**Text provided:**
===

The pixel shader stage 316 calculates output values for screen pixels based on the primitives generated upstream and the results of rasterization. The pixel shader stage 316 may apply textures from texture memory. Operations for the pixel shader stage 316 are performed by a pixel shader program that is compiled by the driver 122 and that executes on the compute units 132.

The output merger stage 318 accepts output from the pixel shader stage 316 and merges those outputs into a frame buffer, performing operations such as z-testing and alpha blending to determine the final color for the screen pixels.

Among other things, the drivers (e.g., virtualization driver 121 and APD driver 122) control what firmware is executed on the command processor 136. The command processor 136 includes a programmable processor that executes firmware to perform a variety of operations on the APD 116. Some examples of such operations include initialization of the APD 116 on startup, generic queue handling operations (e.g., reading to a queue or writing from a queue such as a queue into which the processor 102 places job commands for execution by the APD 116), generic job command processing operations (e.g., operations for processing such job commands on the APD 116), job completion reporting code (e.g., code for reporting to the processor 102 that jobs are complete), code for controlling aspects of the APD 116, operations for performing rendering operations, performing compute operations, or performing other types of operations.

In some implementations, each different virtual function (“VF”) has a VF-specific firmware that is to execute on the APD 116. Thus, upon performing a world switch on the APD 116, the APD 116 loads the VF-specific firmware for the now-executing virtual function. A world switch is an operation that switches which virtual function's operations are being performed on the APD 116. More specifically, as described elsewhere herein, the APD 116 services multiple VMs 204 by time-switching between servicing the different VMs 204. Changing which VM 204 is being serviced (and thus which VF is being serviced) is referred to as a world switch herein. As each guest VM 204 specifies their own firmware, the firmware executing for any given VF 204 changes when a world switch occurs.

===

**Data excerpt:**
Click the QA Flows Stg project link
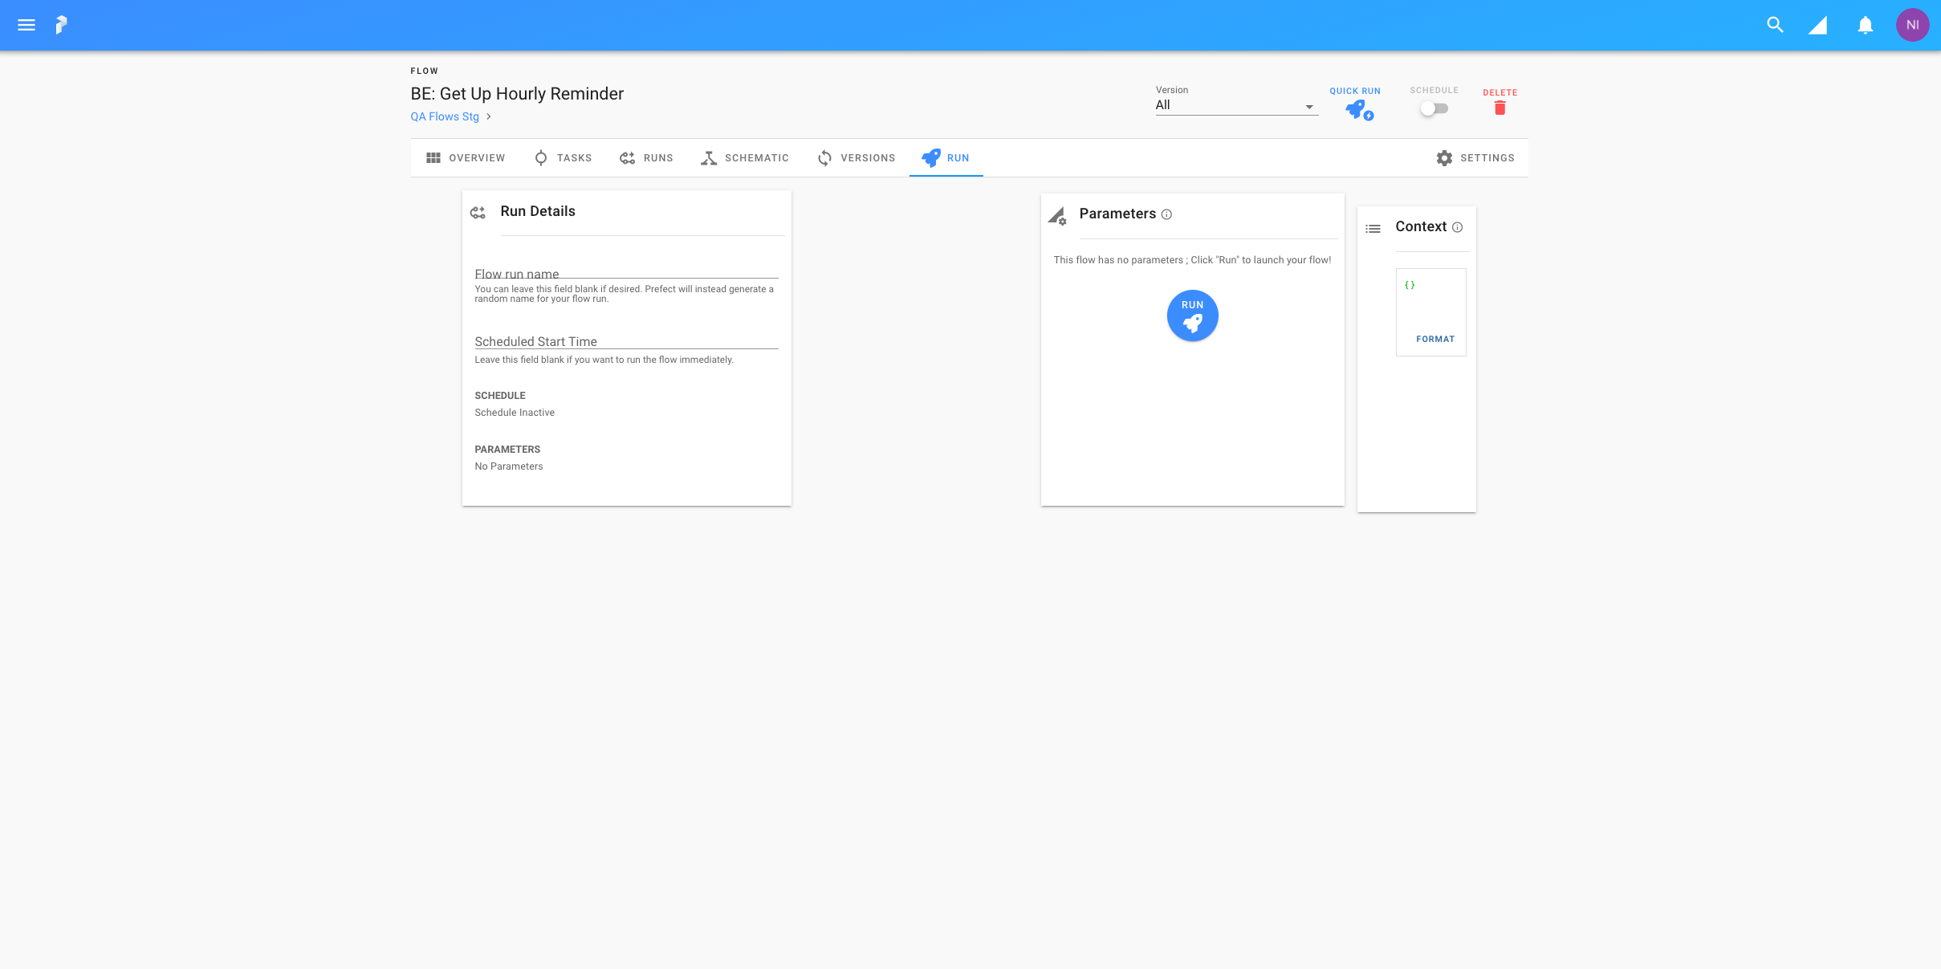This screenshot has height=969, width=1941. (444, 116)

===

**What you will do:**
[1] List every example operation that the text about the APD and its firmware gives for the firmware run on the command processor 136.
[2] According to the text about the APD and its firmware, what is a world switch?
The lines come from a different source than the text about the APD and its firmware.

**Answer list:**
[1]
- Initialization of the APD 116 on startup
- Generic queue handling operations
- Generic job command processing operations
- Job completion reporting code
- Code for controlling aspects of the APD 116
- Operations for performing rendering operations
- Performing compute operations
- Performing other types of operations

[2] A world switch is an operation that switches which virtual function's operations are being performed on the APD 116.